EXERCISE TEXT:
※

1

I need to read a HTML file and search for some tags in it. Based on the results, some tags would need to be removed, other ones changed and maybe refining some attributes — to then write the file back.

Is NSXMLDocument the way to go? I don't think that a parser is really needed in this case, it could even mean more work. And I don't want to touch the entire file, all I need to do is to load the file in memory, change some things, and save it again.

Note that, I'll be dealing with HTML, and not XHTML. Could that be a problem for NSXMLDocument? Maybe some unmatched tags or un-closed ones could make it stop working.

sidyll
  • 57,726
  • 14
  • 108
  • 151

3 Answers3

4

NSXMLDocument is the way to go. That way you can use Xpath/Xquery to find the tags you want. Bad HTML might be a problem but you can set NSXMLDocumentTidyHTML and it should be OK unless it's really bad.

Joshua Smith
  • 6,561
  • 1
  • 30
  • 28
1
NSRange startRange = [string rangeOfString:@"<htmlTag>"];
NSRange endRange = [string rangeOfString:@"</htmlTag>"];
NSString *subStr = [string subStringWithRange:NSMakeRange(startRange.location+startRange.length, endRange.location-startRange.location-startRange.length)];
NSString *finalStr = [string stringByReplacingOccurencesOfString:substr];

and then write finalstr to the file.

This is what I would do, note that I don't exactly know what the advantages of using NSXMLDocument would be, this should do it perfectly.

Antwan van Houdt
  • 6,989
  • 1
  • 29
  • 52
1

NSXMLDocument will possibly fail, due to the fact that HTML pages are not well formed, but you can try with NSXMLDocumentTidyHTML/NSXMLDocumentTidyXML (you can use them both to improve results) as outlined here and also have a look a this for tan approach at modifying the HTML.

Community
  • 1
  • 1
sergio
  • 68,819
  • 11
  • 102
  • 123

※

TASKS TO COMPLETE:
1. In the thread on editing HTML with NSXMLDocument, list each distinct method the code snippet calls on the object named `string`.
2. In the thread on editing HTML with NSXMLDocument, which option does the first answer say to set so that bad HTML should be OK?

GIVEN DATA:

※

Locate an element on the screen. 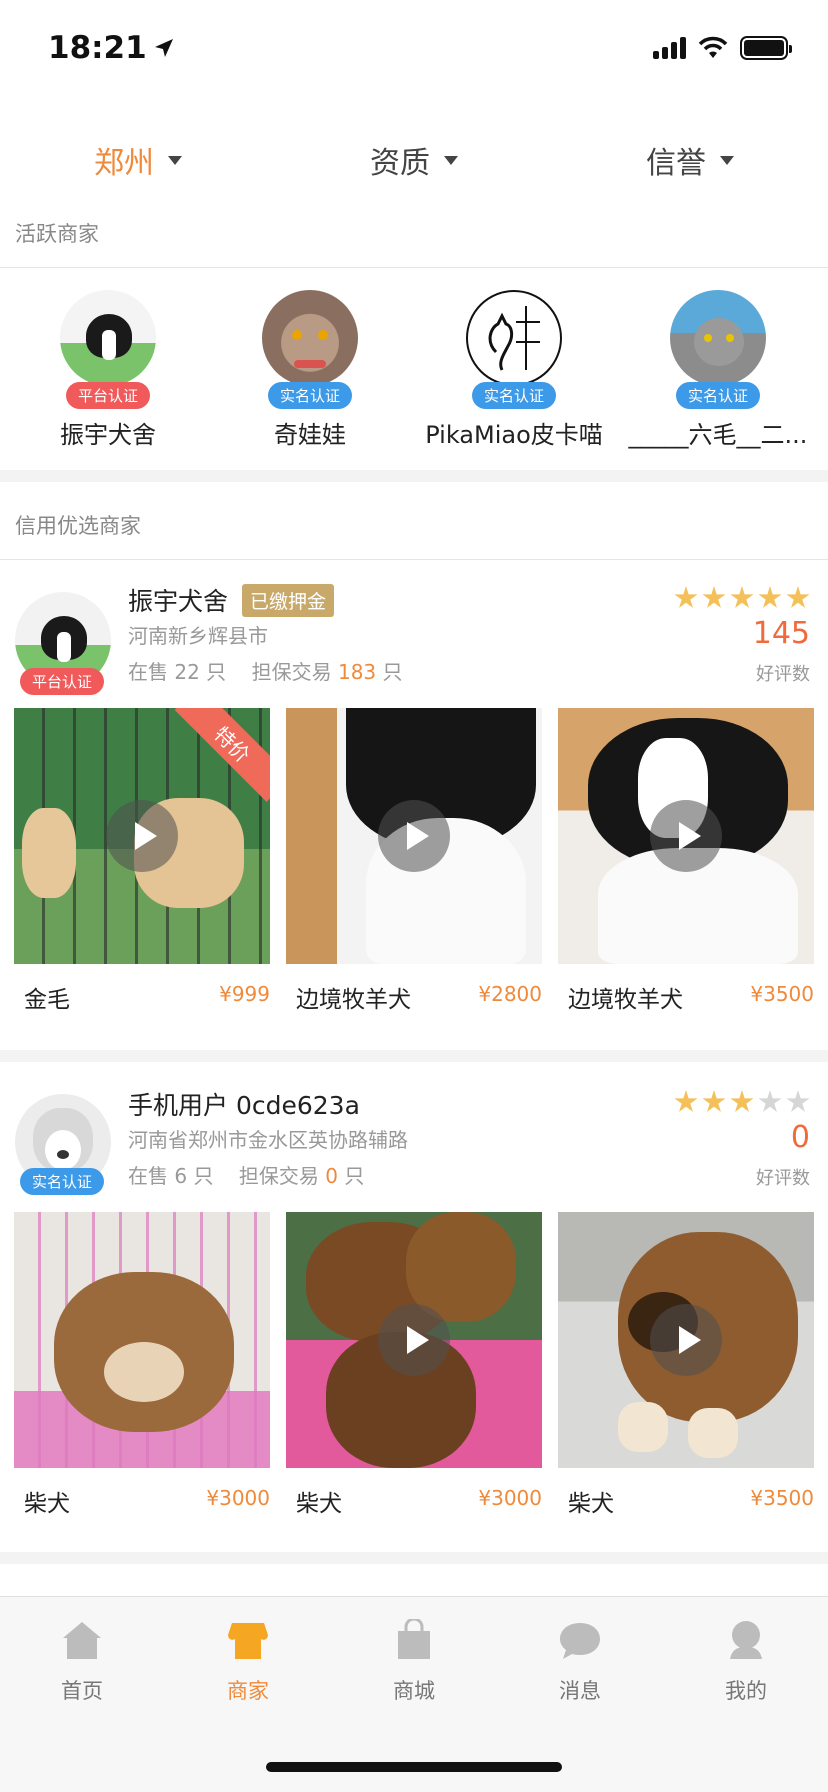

※

ANSWERS TO THE TASKS:
1.
- rangeOfString:
- subStringWithRange:
- stringByReplacingOccurencesOfString:

2. NSXMLDocumentTidyHTML